26. a) The nominating committee shall present a slate of candidates for the
Executive Committee at the Board of Directors (BOD) Meeting, which
precedes the Annual General Meeting (AGM). As well, nominations from
the floor shall be presented at that time, and shall present a slate of
Candidates for the Board of Directors to the Membership at the Annual
General Meeting (AGM).
27. a) The Nominating Committee Chair shall seek nominations for all
Executive Positions whether incumbent Executive Members intend
to re-offer for the position or not.
b) Incumbent members of the Executive Committee shall advise the Chair
of the Nominating Committee thirty (30) days prior to the Annual General
Meeting (AGM) whether they wish to re-offer for positions on the
Executive Committee.
28. Should a position on the Executive Committee become vacant before the expiry of
the incumbent’s of office, the Board may appoint a member of the Society to serve
in that position for the remainder of the term.
Projects and Committees
29. The Board shall determine the projects, programs and media coverage to be undertaken by the Society.

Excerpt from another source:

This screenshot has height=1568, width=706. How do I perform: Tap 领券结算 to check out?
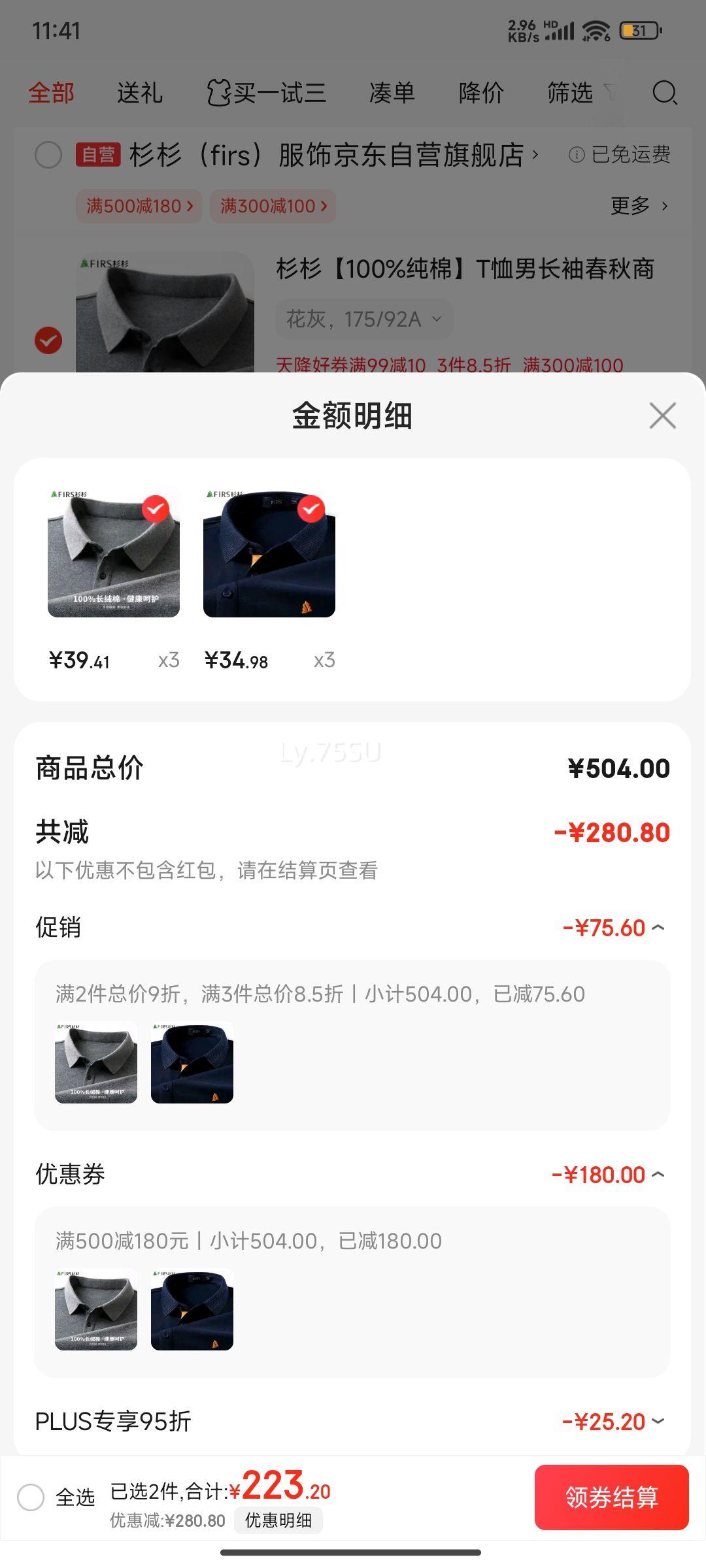pyautogui.click(x=611, y=1497)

30. The Board shall create committees to carry out various functions of the Society.
31. a) Standing Committees of the Society shall be chaired by a member of
the Board who will report on the activities of the committee at each
Board meeting.
b) Sub-Committees or Ad Hoc Committees of the Society may be chaired by a member of the Society appointed by the Chair.
32. Each Committee Chair shall, prior to each meeting of the Executive Committee,
supply to the Chair through the Secretary the minutes of all committee meetings held since the date of the last Executive Committee meeting.

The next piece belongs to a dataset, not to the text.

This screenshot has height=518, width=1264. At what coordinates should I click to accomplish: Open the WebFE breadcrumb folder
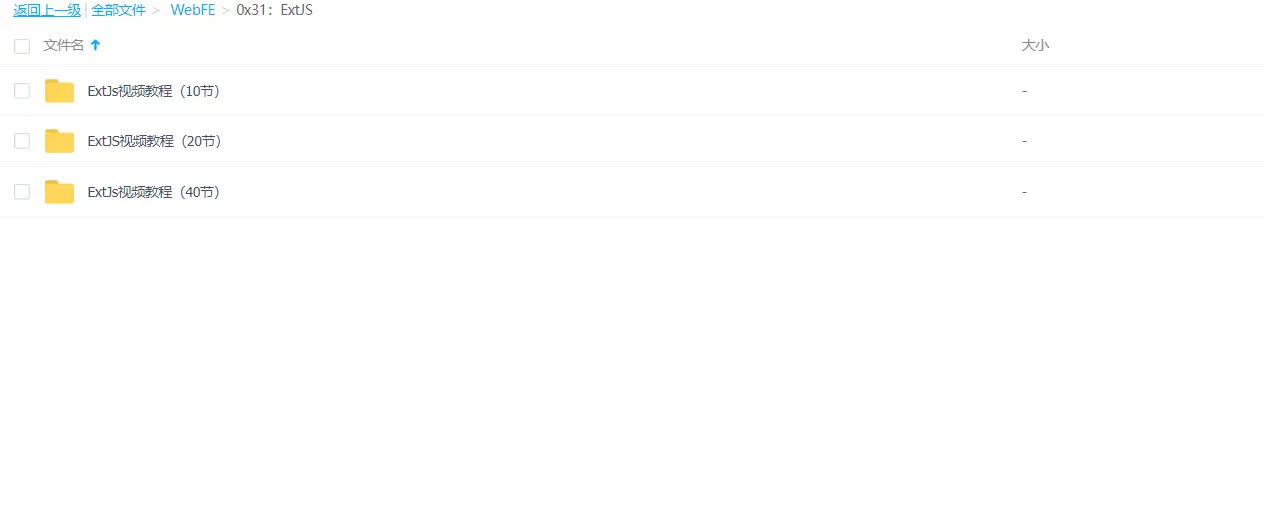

33. All committee chairs are responsible to the Society as a whole for ensuring that
their committee members abide by the by-laws of the Society.
34. Committee chairs have the option of recruiting members for their committee.
35. Committee Chairs may, with the approval of the Executive Committee, engage
persons to provide advice or professional services to the committee where deemed
necessary or desirable.
Miscellaneous
36. The Secretary shall file with the Registrar of Joint Stocks the Society’s annual
financial statement, a list of it’s Directors with their addresses, occupations, and
date of appointment or election within fourteen days of the Annual General Meeting or other change of Directors.
37. Contracts, deeds, and other documents may be executed on behalf of the Society
by the Chair or Vice-Chair and the Treasurer, unless otherwise prescribed by special resolution.
38. The borrowing powers of the Society may be exercised by resolution of the Board.
39. The seal of the Society shall be maintained at the office of the Society and shall be affixed to documents as directed by the Executive Committee.
40. The books and records of the Society may be inspected by any member of the Society at any time within two days prior to the Annual General Meeting at the registered office of the Society.
41. The auditor(s) of the Society shall be appointed by the members at the Annual General Meeting.
42. The Society assumes no responsibility for the actions of its member societies or individual members, nor does it assume any liability for indebtedness incurred by any of its members societies or individual members, save and except on those occasions where the action or indebtedness was specifically authorized by the Board or the Executive Committee.